_Task item_
Each line below should be copied exactly as it stands.

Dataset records

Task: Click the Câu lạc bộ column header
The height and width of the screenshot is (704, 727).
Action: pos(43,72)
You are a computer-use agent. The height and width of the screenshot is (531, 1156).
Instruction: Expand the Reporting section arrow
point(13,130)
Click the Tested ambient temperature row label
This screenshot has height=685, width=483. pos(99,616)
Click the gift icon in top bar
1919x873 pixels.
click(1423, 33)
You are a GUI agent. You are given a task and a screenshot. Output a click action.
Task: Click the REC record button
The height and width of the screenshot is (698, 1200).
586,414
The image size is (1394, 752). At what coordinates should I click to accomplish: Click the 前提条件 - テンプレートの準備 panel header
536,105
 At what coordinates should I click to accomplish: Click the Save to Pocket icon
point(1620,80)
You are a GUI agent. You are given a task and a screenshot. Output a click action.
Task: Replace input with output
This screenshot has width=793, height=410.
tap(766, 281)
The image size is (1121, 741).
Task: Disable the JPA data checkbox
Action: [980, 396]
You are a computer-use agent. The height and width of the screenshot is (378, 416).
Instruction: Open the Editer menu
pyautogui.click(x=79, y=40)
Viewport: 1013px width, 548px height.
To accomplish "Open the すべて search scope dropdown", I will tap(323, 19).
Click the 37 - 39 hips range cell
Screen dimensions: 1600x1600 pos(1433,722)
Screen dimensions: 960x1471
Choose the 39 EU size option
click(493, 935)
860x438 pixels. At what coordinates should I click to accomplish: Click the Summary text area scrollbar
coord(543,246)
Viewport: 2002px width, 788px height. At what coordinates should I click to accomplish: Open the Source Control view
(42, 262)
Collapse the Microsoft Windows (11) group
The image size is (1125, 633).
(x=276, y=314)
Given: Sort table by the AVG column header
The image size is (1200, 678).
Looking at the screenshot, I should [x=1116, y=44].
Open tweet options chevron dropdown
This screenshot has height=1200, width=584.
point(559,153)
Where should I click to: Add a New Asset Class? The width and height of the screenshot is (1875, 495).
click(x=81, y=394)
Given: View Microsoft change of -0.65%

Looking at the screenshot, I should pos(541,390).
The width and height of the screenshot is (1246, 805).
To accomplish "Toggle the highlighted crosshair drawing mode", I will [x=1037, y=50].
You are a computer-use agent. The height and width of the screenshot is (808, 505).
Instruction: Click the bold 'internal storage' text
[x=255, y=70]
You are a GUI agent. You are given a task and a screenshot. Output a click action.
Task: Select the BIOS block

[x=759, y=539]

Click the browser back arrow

_Written response_
Task: Click the Câu lạc bộ column header
The height and width of the screenshot is (704, 727).
Action: pos(43,72)
You are a computer-use agent. The height and width of the screenshot is (531, 1156).
Instruction: Expand the Reporting section arrow
point(13,130)
Click the Tested ambient temperature row label
This screenshot has height=685, width=483. pos(99,616)
Click the gift icon in top bar
1919x873 pixels.
click(1423, 33)
You are a GUI agent. You are given a task and a screenshot. Output a click action.
Task: Click the REC record button
The height and width of the screenshot is (698, 1200).
586,414
The image size is (1394, 752). At what coordinates should I click to accomplish: Click the 前提条件 - テンプレートの準備 panel header
536,105
 At what coordinates should I click to accomplish: Click the Save to Pocket icon
point(1620,80)
You are a GUI agent. You are given a task and a screenshot. Output a click action.
Task: Replace input with output
This screenshot has width=793, height=410.
tap(766, 281)
The image size is (1121, 741).
Task: Disable the JPA data checkbox
Action: [980, 396]
You are a computer-use agent. The height and width of the screenshot is (378, 416).
Instruction: Open the Editer menu
pyautogui.click(x=79, y=40)
Viewport: 1013px width, 548px height.
To accomplish "Open the すべて search scope dropdown", I will tap(323, 19).
Click the 37 - 39 hips range cell
Screen dimensions: 1600x1600 pos(1433,722)
Screen dimensions: 960x1471
Choose the 39 EU size option
click(493, 935)
860x438 pixels. At what coordinates should I click to accomplish: Click the Summary text area scrollbar
coord(543,246)
Viewport: 2002px width, 788px height. At what coordinates should I click to accomplish: Open the Source Control view
(42, 262)
Collapse the Microsoft Windows (11) group
The image size is (1125, 633).
(x=276, y=314)
Given: Sort table by the AVG column header
The image size is (1200, 678).
Looking at the screenshot, I should [x=1116, y=44].
Open tweet options chevron dropdown
This screenshot has height=1200, width=584.
point(559,153)
Where should I click to: Add a New Asset Class? The width and height of the screenshot is (1875, 495).
click(x=81, y=394)
Given: View Microsoft change of -0.65%

Looking at the screenshot, I should pos(541,390).
The width and height of the screenshot is (1246, 805).
To accomplish "Toggle the highlighted crosshair drawing mode", I will [x=1037, y=50].
You are a computer-use agent. The height and width of the screenshot is (808, 505).
Instruction: Click the bold 'internal storage' text
[x=255, y=70]
You are a GUI agent. You are given a task and a screenshot. Output a click action.
Task: Select the BIOS block

[x=759, y=539]

Click the browser back arrow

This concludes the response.